PDA

View Full Version : Amanda for use on large (>40TiB) systems?



stevecs
October 13th, 2009, 01:12 PM
I have used other products in the past for backup (NBU, Arkeia, Legato, and the old standbys (tar, star, cpio, et al). I was on the hunt for a good low cost backup solution for a few (read < 5) servers that have very large data sets on them. I am not opposed to commercial Zmanda but don't like the subscription only model (assuming that if I don't continue to pay every year I loose the software & web license of the last version I had while under support?)

Anyway, since I haven't seen any real examples of people using Amanda for large scale use, I was hoping that someone would chime in here to validate 1) it works ok and 2) the performance doesn't suck (i.e. long backup times). With a corollary question about if amanda supports multiple tape drives used per job in an automatic fashion (i.e. to write file x to drive 0 and file x+1 to drive 1; and keep alternating). I've done the manual method (pointing streams to each drive) but that does not scale as well for reducing backup time.

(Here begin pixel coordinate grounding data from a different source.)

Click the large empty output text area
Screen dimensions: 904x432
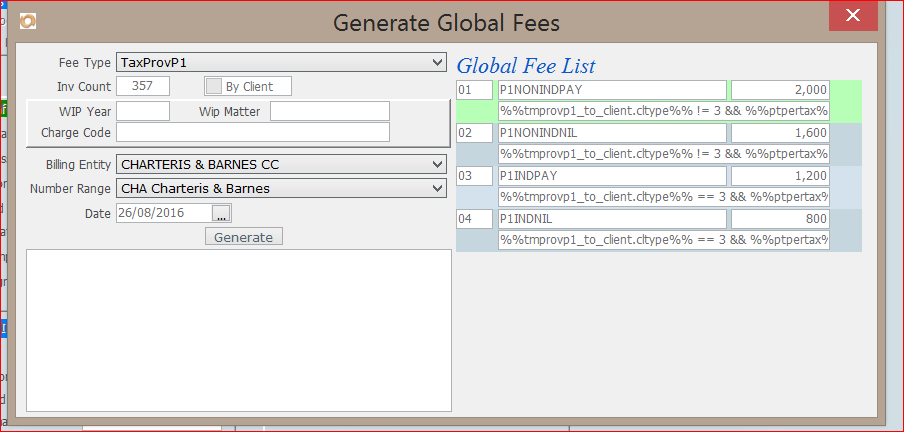(238, 329)
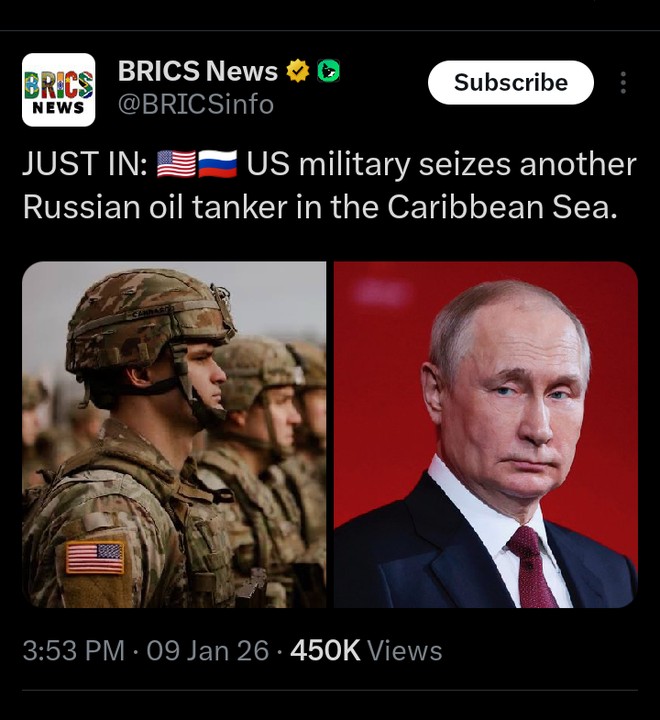
Task: Click the 'Caribbean Sea' text in the post
Action: [x=502, y=207]
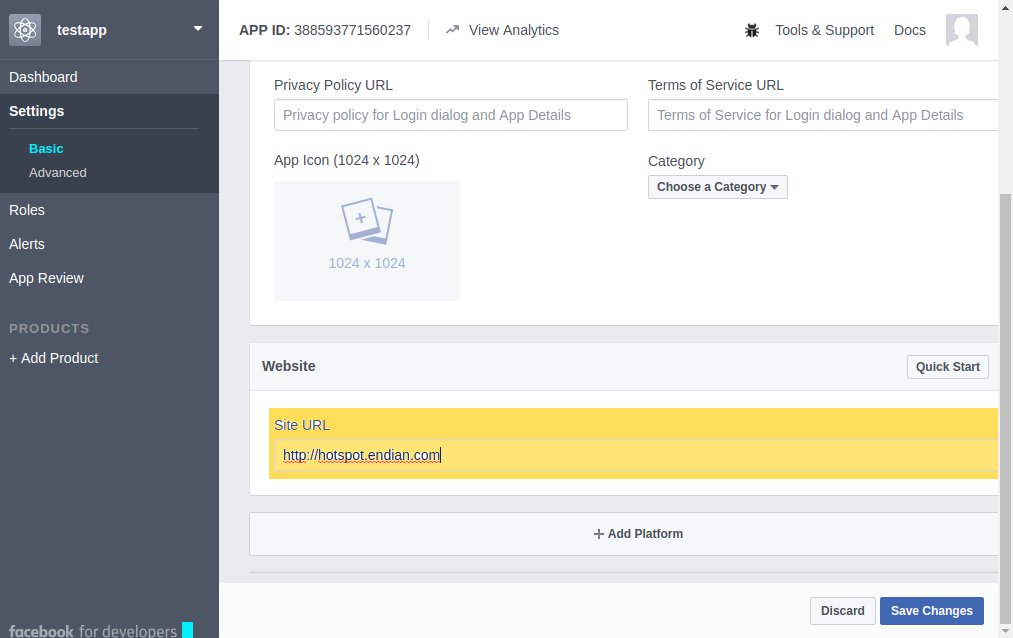Click the analytics trend arrow icon

(x=453, y=30)

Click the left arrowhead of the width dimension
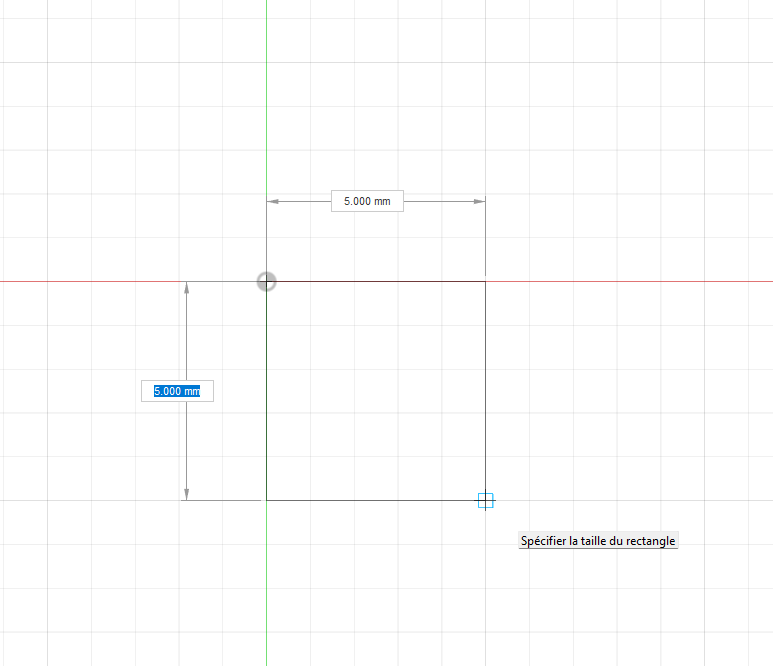coord(273,201)
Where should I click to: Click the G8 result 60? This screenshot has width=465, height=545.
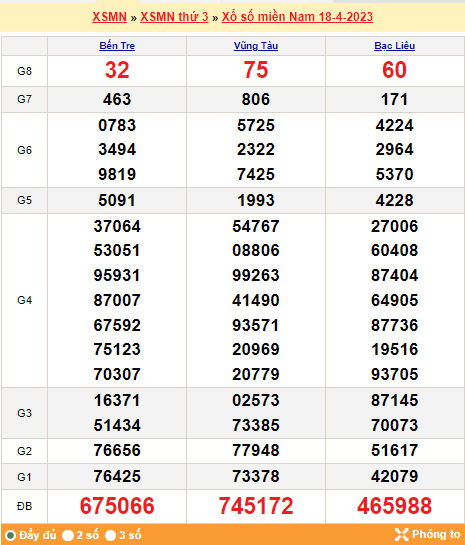click(x=394, y=70)
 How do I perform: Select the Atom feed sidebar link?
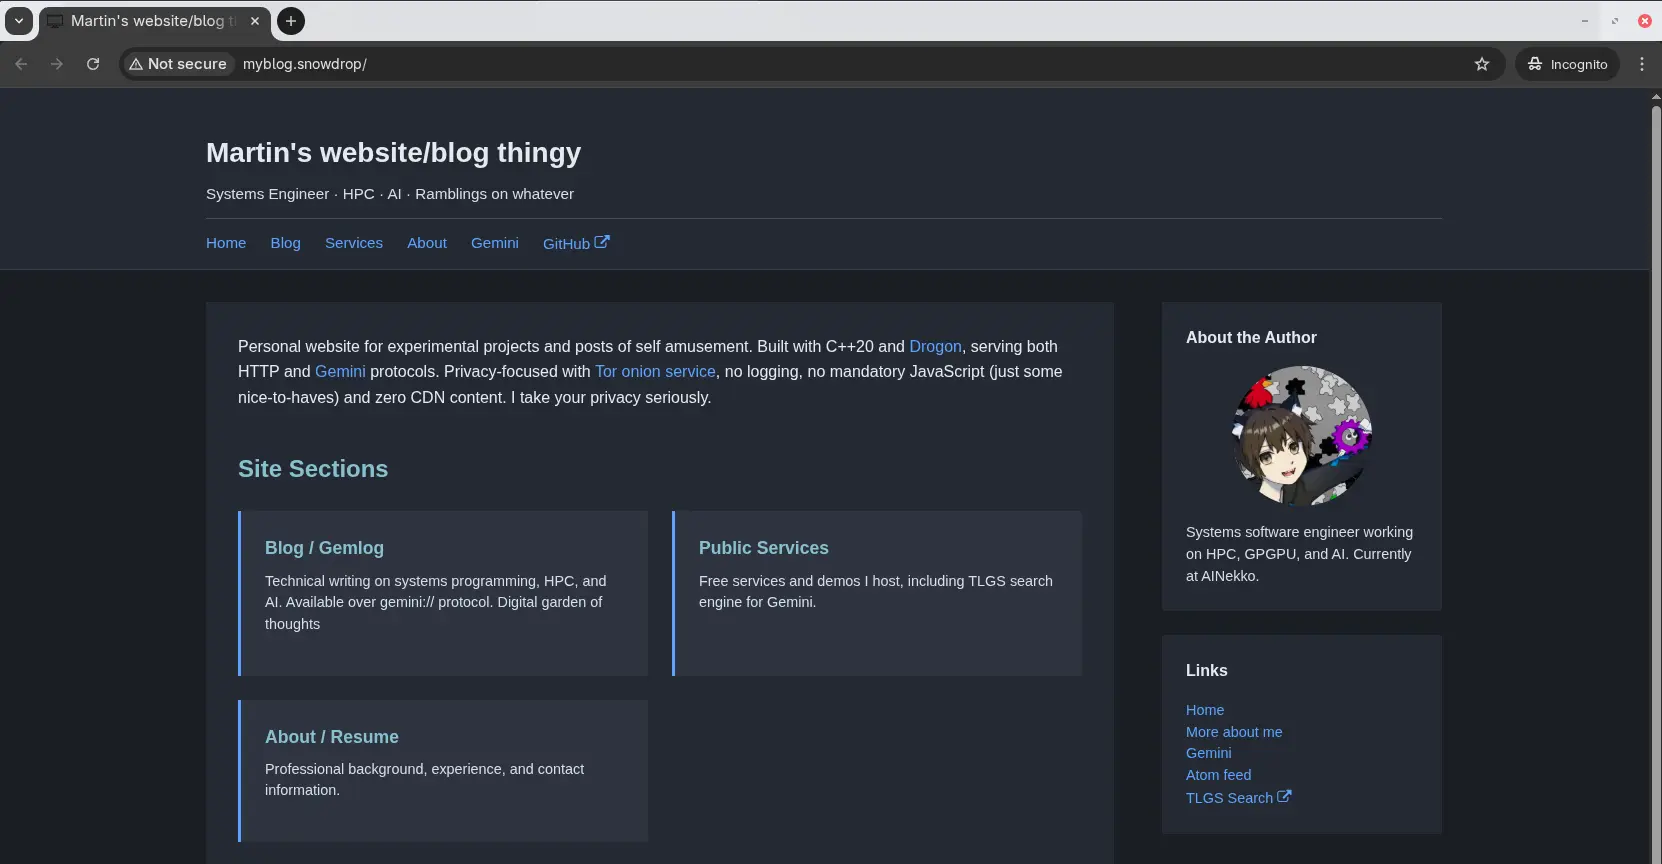pos(1218,775)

- 40 to 50TiB / ~5,000,000 files per server
Quarterly Full backups
Daily differentials to tape pool that gets rotated offsite weekly

- tape drive is LTO-4 technology (Quantum Scalar 50)

- Maintain 3 full backups
- last full backup on-site
- n-1 backup offsite
- n-2 backup in transit to become the next full n backup

- Differentials
- keep n pool onsite
- n-1 through n-11 pools offsite
- n-12 in transit to become the next 'n'


Since these are large systems I figure that running the Amanda server & client local on each would be the most efficient (avoid network latency & bandwidth issues). Assuming a staging drive is needed was thinking of a couple SSD's (say 200-400GiB total space) as that would be the only thing fast enough to really keep up. Each system itself has 4 channels going to 64-128 spindles and has no problems pushing the 120MiB/s to a tape drive (could probably feed 4 drives for most of the backup but some directories have a lot of lookups which would lower it down to about 120-140MiB/s of a single drive).

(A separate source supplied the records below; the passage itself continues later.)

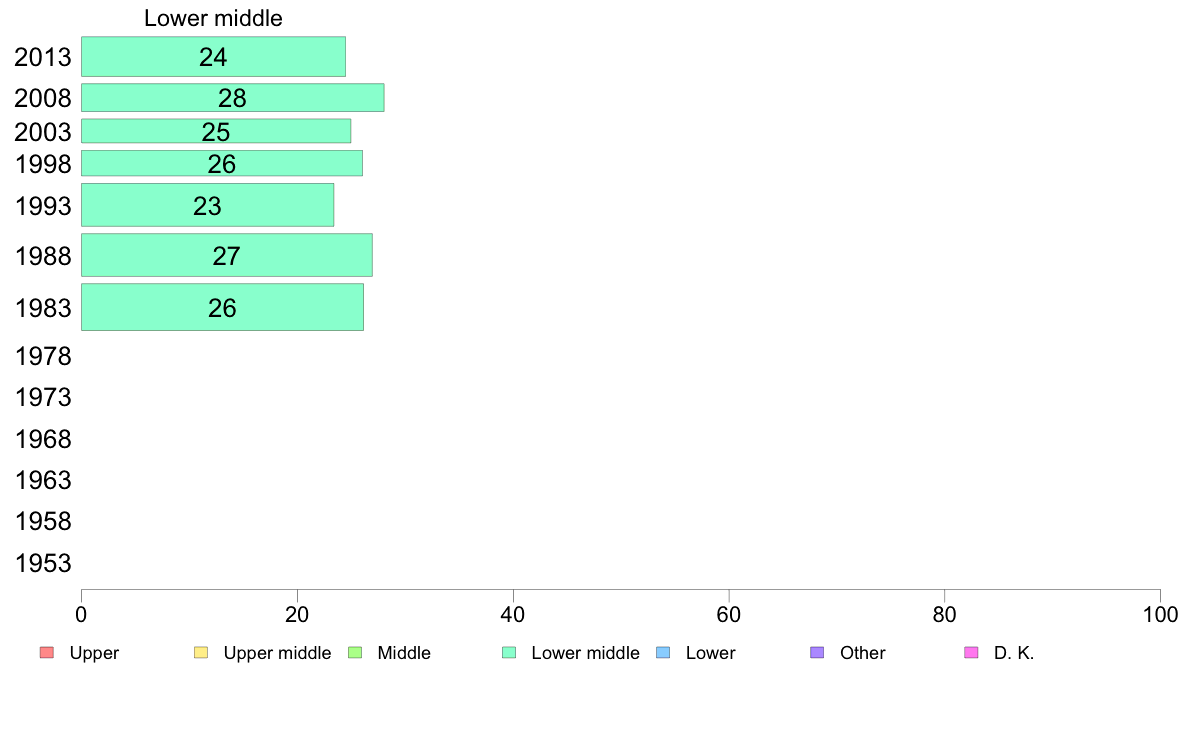Select the 1983 bar showing 26
The width and height of the screenshot is (1188, 736).
tap(223, 307)
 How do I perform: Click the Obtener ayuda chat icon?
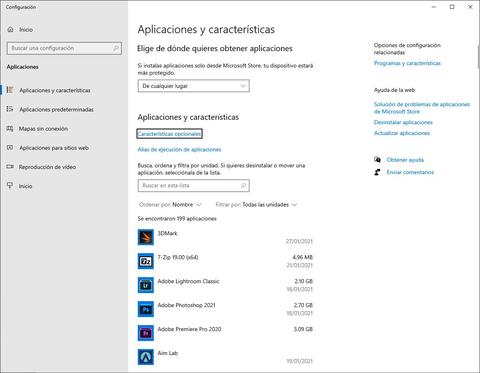(x=377, y=160)
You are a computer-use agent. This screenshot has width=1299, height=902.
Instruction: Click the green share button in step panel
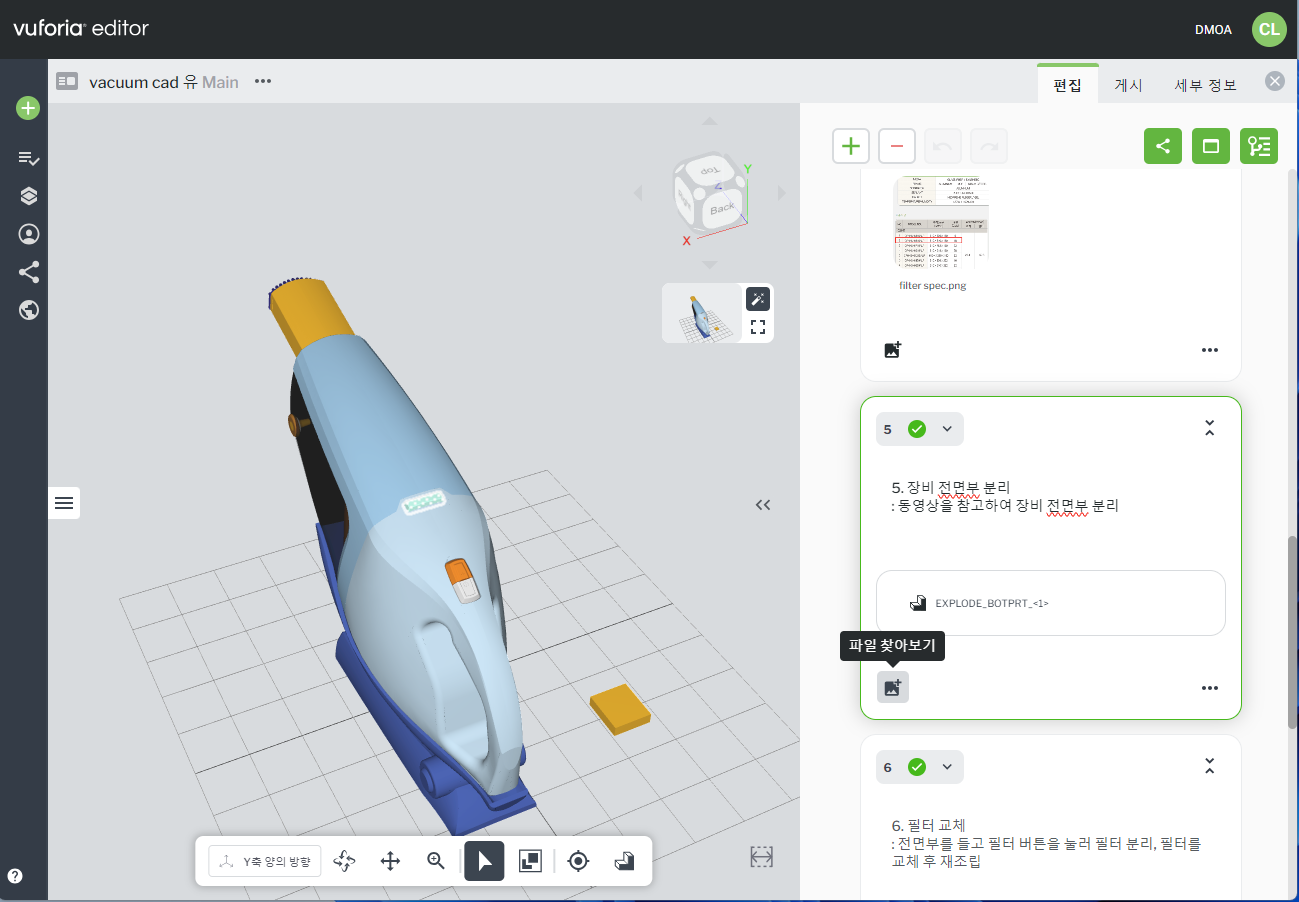[x=1163, y=146]
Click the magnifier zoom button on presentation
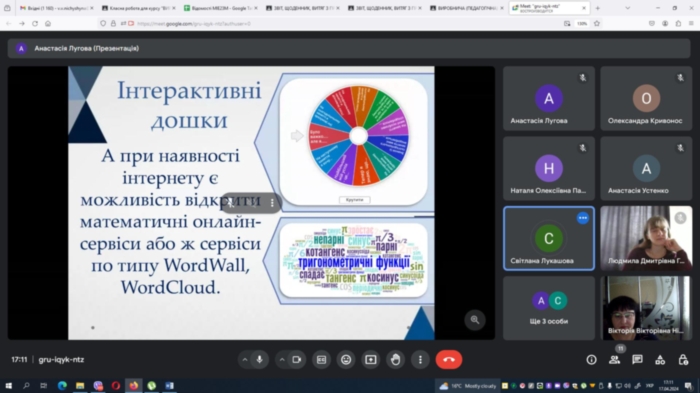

Anyway anyone have any experience/comments on large single server setups and amanda's suitability for it?

zmanda_jacob
October 14th, 2009, 01:56 PM
Hello,

I work at Zmanda in professional services, and have implemented Amanda in many environments which contain both large amounts of data(40Tb) and large number of files(recently worked on a dataset that had 46 million files). I can say from my experience that Amanda, with proper backup planning, can handle these large amounts of data and files. As far as using the multiple tape drives goes, Amanda does support the use of multiple tape drives and you can back up to multiple tape drives simultaneously, but you will have to divide your data across multiple backup sets. Using these methods, you can certainly keep your backup times low.

Jacob Shucart
Professional Services Engineer
Zmanda - jacob@zmanda.com

stevecs
October 15th, 2009, 10:03 PM
Ok, so Amanda does not do anything more intelligent with tape/file load balancing it still requires manual stream or job configuration each to it's own pool.

From what you did not comment on about the offsite rotations, does Amanda handle in it's tape management setup? The ability to know about tapes that are not physically on-site until they expire? (and ideally ability to run a report as to which tapes should be brought back from offsite (a pull/pack list?)

Are there any references or specs as to what type of platform (cpu mhz, # cpus/cores, memory, et al) is required to sustain 120MiB/s+ speeds of backup or multiples thereof (i.e. multiple LTO4 drives?). I know network loads on how much is required to run this traffic over a wire, but more interested in what overhead is needed by amanda itself to push that load/it's own processing overhead.

zbackup
October 16th, 2009, 12:13 PM
Few comments:

1. Amanda does do load balancing at a different level. It's scheduler automatically determines backup levels for clients to optimize network and storage usage.

2. Regarding subscription vs. perpetual: Zmanda's sales team can work with you on that. You can connect with them at zsales (at) zmanda.com. If you went with subscription, after your subscription expires you will be able to use the software with the same feature set as the community edition.

3. Specs for backup server will depend on several factors, including e.g. whether you are doing encryption on the server. In general, additional cpu power and io bandwidth on the backup server always comes in handy.

zmanda_jacob
October 20th, 2009, 03:01 PM
As far as offsite tape rotations go, Amanda supports removing tapes from the changer. If you remove them from the changer to send them offsite, Amanda will maintain the indexes for those tapes so when you bring them back Amanda will know what is on them and you can perform restores and put them back in the rotation if needed.